[SOURCE INFORMATION]
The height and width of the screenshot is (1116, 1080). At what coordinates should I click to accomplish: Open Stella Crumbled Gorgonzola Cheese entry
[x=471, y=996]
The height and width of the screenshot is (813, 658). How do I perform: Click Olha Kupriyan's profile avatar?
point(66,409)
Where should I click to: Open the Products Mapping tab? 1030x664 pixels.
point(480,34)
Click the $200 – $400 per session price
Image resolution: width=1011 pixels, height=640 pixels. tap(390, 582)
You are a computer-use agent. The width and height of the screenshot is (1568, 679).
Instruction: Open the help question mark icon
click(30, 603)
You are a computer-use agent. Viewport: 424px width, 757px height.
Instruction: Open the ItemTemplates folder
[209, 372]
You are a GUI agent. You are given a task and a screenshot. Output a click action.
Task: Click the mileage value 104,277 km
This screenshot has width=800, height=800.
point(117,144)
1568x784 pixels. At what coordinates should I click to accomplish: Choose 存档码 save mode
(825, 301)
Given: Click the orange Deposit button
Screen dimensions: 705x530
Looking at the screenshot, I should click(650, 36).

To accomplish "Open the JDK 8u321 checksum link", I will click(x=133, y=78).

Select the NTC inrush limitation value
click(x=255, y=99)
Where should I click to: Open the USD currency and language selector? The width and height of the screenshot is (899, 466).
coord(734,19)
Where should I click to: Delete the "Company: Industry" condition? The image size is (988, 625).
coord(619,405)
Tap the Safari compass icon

[EXERCISE OBJECTIVE]
Output nothing but the lines from the one containing "You are a GUI" through the last line of the data, exactly as they stand.

[TASK SOLUTION]
You are a GUI agent. You are given a task and a screenshot. Output a click action.
Task: Click the mileage value 104,277 km
This screenshot has width=800, height=800.
point(117,144)
1568x784 pixels. At what coordinates should I click to accomplish: Choose 存档码 save mode
(825, 301)
Given: Click the orange Deposit button
Screen dimensions: 705x530
Looking at the screenshot, I should click(650, 36).

To accomplish "Open the JDK 8u321 checksum link", I will click(x=133, y=78).

Select the NTC inrush limitation value
click(x=255, y=99)
Where should I click to: Open the USD currency and language selector? The width and height of the screenshot is (899, 466).
coord(734,19)
Where should I click to: Delete the "Company: Industry" condition? The image size is (988, 625).
coord(619,405)
Tap the Safari compass icon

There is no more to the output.